La défaite grecque aura les mêmes effets : ses dépenses militaires, à plus de 4% du PIB, étaient un record dans l’OTAN. Elles étaient infécondes économiquement puisque reposant intégralement sur l’importation. Et infécondes stratégiquement, puisque elles comptaient pour zéro l’appui géostratégique de l’appartenance à l’Europe en cas de menace militaire. Les voici réduites de plus de moitié grâce à la mise sous tutelle, une sorte de dividende de la paix, et au fond, à la satisfaction d’une grande partie du corps politique, sous la coupe jusqu’ici du lobby militaire. Ce point montre d’ailleurs que le gouvernement Tsipras avait déjà perdu la partie au moment d’entamer son bras de fer avec l’Europe : l’attachement grec à l’euro, c'est-à-dire à l’Europe, marque l’incontournable dépendance géostratégique d’un pays entouré des Balkans, de la Turquie d’Erdogan et maintenant du Moyen-Orient et de la Lybie qui se délitent rapidement et envoient par milliers des immigrés sur ses côtes.
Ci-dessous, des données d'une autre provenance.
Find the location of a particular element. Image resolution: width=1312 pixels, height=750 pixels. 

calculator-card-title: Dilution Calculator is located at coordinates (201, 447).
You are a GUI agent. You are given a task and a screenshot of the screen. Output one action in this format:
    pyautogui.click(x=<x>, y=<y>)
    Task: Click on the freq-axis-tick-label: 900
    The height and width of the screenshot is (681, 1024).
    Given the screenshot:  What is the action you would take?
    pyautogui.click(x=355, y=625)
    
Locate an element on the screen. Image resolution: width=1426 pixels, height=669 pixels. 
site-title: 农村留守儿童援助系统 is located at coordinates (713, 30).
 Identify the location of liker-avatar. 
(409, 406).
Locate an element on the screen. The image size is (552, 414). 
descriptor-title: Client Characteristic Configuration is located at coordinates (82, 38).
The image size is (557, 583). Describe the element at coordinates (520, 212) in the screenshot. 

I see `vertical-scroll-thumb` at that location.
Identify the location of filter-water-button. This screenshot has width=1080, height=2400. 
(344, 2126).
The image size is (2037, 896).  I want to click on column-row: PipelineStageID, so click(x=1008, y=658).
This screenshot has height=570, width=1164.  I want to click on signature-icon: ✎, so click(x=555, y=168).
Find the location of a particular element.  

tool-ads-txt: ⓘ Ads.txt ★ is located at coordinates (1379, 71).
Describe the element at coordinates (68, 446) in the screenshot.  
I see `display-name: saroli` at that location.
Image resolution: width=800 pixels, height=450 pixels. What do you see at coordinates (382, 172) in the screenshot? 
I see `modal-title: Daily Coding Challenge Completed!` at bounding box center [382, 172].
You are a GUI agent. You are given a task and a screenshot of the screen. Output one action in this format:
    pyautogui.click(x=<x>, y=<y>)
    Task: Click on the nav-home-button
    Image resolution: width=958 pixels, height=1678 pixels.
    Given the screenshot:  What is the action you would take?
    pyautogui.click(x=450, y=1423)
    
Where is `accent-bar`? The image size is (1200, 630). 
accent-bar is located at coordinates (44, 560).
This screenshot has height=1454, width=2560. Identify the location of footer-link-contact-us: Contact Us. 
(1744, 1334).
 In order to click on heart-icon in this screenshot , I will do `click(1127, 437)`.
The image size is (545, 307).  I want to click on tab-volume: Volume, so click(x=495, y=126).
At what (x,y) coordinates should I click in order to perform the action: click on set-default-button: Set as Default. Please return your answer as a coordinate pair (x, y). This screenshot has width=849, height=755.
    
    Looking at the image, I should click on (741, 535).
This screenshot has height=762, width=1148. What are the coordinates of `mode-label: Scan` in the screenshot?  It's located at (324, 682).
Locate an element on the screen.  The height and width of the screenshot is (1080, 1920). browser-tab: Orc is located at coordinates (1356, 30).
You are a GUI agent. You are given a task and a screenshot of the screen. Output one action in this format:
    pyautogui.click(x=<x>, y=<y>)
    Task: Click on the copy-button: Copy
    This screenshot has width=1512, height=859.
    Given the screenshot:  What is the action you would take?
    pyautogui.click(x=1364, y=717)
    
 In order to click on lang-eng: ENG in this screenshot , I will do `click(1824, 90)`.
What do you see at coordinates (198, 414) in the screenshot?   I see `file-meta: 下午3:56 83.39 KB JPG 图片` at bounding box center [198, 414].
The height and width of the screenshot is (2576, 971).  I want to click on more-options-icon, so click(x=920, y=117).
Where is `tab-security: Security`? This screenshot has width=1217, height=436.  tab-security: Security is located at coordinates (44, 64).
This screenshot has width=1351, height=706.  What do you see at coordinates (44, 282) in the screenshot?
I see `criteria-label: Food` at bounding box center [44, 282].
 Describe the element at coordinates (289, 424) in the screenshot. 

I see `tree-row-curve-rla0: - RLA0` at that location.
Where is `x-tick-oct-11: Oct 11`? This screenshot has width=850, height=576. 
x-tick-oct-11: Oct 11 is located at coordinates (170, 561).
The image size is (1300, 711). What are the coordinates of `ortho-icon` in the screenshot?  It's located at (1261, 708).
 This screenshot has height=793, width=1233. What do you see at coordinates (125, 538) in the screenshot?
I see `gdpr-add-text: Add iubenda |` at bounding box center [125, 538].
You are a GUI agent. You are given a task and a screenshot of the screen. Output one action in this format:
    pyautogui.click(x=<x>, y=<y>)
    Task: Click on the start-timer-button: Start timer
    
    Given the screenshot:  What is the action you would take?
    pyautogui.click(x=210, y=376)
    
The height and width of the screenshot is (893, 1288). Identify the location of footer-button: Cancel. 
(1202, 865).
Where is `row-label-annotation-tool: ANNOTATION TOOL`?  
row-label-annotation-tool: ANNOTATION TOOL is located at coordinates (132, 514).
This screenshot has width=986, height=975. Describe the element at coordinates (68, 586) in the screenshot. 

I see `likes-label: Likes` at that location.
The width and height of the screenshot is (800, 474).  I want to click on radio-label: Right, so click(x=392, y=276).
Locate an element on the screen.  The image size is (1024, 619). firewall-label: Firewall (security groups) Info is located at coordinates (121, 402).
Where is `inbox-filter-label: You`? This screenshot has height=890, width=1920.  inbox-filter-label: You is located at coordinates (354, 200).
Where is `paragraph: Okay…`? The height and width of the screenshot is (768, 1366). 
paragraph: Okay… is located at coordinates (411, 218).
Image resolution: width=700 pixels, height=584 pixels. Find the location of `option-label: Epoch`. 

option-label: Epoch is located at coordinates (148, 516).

D’une certaine manière, les Grecs s’étaient déjà trop « approprié » l’Europe pour que leur gouvernement puisse user de l’argument.
La compétitivité enfin. Le Japon a bénéficié sur initiative américaine d’un formidable coup de pouce via la fixation du yen au niveau très compétitif de 360 yens pour un dollar. Ce fut la rampe de lancement des exportations. On n’est pas trop loin de cela pour la Grèce, malgré l’arrimage à l’euro et l’impossibilité de dévaluer : son taux de change réel, c'est-à-dire mesuré en termes de compétitivité cout, s’est fortement déprécié. Le cout salarial, mesuré par le SMIC, a baissé de 22% depuis son pic de 2012 (il avait crû au rythme de 5,3% l’an entre 2000 et 2009 !), davantage encore pour le salaire moyen.
La seule grande différence est que Japon restait une puissance industrielle de taille moyenne au sortir de la guerre alors que la Grèce a une base industrielle quasi-nulle. Il est aisé de remplacer les bâtiments et les machines quand l’appareil industriel a été détruit (c’est le capital humain qui compte) ; il est difficile, même avec un taux de change réel attractif, de les faire naître. Ce qui ramène la question grecque à ses deux points essentiels. Économiquement, la base industrielle et de services du pays ne pourra se construire qu’à partir de capitaux investis par l’étranger. On a vu que les flux d’argent public se comparent très favorablement à ceux dont a bénéficié alors le Japon. Mais y aura-t-il au-delà les apports de capital privé attiré par les atouts du pays ?
Politiquement, la capitulation a-t-elle été aussi totale que pour le Japon de l’époque ? Verra-t-on la stupeur de la classe politique propre à assurer une certaine stabilité dans les années à venir, et à commencer lors des élections législatives du 20 septembre. C’est l’autre grande inconnue.
[1] Montant qui va s’ajouter aux transferts habituels à la Grèce au titre des fonds structurels européens, la Commission européenne ayant proposé récemment qu’on supprime la part de cofinancement assuré par la Grèce et qu’on avance à 2015 et 2016, pour 1 Md€, les montants alloués sur le plan 2014-2020.